Nach Angaben der Vere­in­ten Natio­nen gibt es derzeit mehr Geflüchtete, die vor Kli­makatas­tro­phen fliehen, als vor Kriegen: mehr als 20 Mil­lio­nen Men­schen. Aber es wird sog­ar von „Kli­makriegen“ gesprochen, einem Begriff, den der deutsche Sozialpsy­chologe Her­ald Welz­er geprägt hat, um sich auf bewaffnete Kon­flik­te zu beziehen, die durch Verän­derun­gen in der Umwelt, ins­beson­dere durch die glob­ale Erwär­mung, aus­gelöst wer­den. So zum Beispiel der Krieg in Syrien, wo laut ein­er Studie die Dürre zwis­chen 2006 und 2010 dazu beige­tra­gen hat, die im Früh­jahr 2011 aus­ge­broch­ene Krise auszulösen. Während die west­lichen Indus­trielän­der durch ihre enor­men CO2-Emmi­sio­nen und multi­na­tionalen Konz­er­nen, die auch in Periph­erielän­dern die Natur zer­stören, die meis­ten Ver­ant­wor­tung tra­gen, machen sie ihre Gren­zen dicht. In den let­zten Jahren sind über 20.000 Men­schen im Mit­telmeer ertrunk­en. Deshalb ist der Kampf für offene Gren­zen und gegen die Fes­tung Europa ein zen­traler Bestandteil jedes Pro­gramms gegen die Kli­makatas­tro­phe.

Ter­mine

FFF-Demo zum Bun­destag:
Fre­itag, 28.6. 12 Uhr, Invali­den­park, Berlin-Mitte

FFF Del­e­ga­tion zur IG-Met­all Demo #fair­wan­del:
Sam­stag, 29.6.
Tre­ff­punkt: 12:30 Uhr Ebertstraße/Lennéstraße
Kundge­bung: 13:00 Uhr Bran­den­burg­er Tor

3 thoughts on “Der Kapitalismus kann nicht grün sein! Für eine antikapitalistische Perspektive gegen die Zerstörung unseres Planeten!

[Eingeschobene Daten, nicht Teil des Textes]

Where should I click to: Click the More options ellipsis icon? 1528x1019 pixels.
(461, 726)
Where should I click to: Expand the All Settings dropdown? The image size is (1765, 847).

  1. Monika Domschula sagt:

    Zunächst erst mal ein kom­mu­nales Wohnungssystem.wie in Wien und.anderen Stä-
    dten.Bildungssystem für ganz Deutschlank.
    Ein­heitlich.

  2. Lothar-Erich Kurth sagt:

    Es ist eine Minute vor zwoelf .…

  3. Buswolf sagt:

    Es gibt in diesen Zeilen schon einige Hin­weise auf Forderun­gen, jedoch finde ich, dass es drin­gend notwendig erscheint, einen Forderungskat­a­log zum The­ma Klimawandel/Klimakatastrophe zu entwick­eln. So ist zu sich­ern, dass dieser Forderungskat­a­log zum 20.09.2019 öffentlich gemacht wer­den kann und muss.
    Ich beginne mal mit: (kann jed­erzeit erweit­ert wer­den)
    1.Sofortiger Ausstieg aus der Braunkohle, Europa-und Weltweit.(nicht erst in …zig Jahren)
    2. Sofor­tiger Stopp der weit­eren Abholzung des Regen­waldes und ein 5‑Jahresplan der Wieder­auf­forstung des Regen­waldes mit min­destens ein­er Mil­lion Men­schen zu guten Lohn- und Arbeits­be­din­gun­gen.
    3. 50%-ige Reduzierung des Autow­eltbe­standes, ver­bun­den mit einem ökol­o­gis­chen und umwelt­gerecht­en Zer­lege­mech­a­nis­mus der Auto‘s.
    4. Kosten­los­er Aus­bau des Nah-und Fer­n­verkehrs in Europa und allen anderen großen Indus­trien­atio­nen.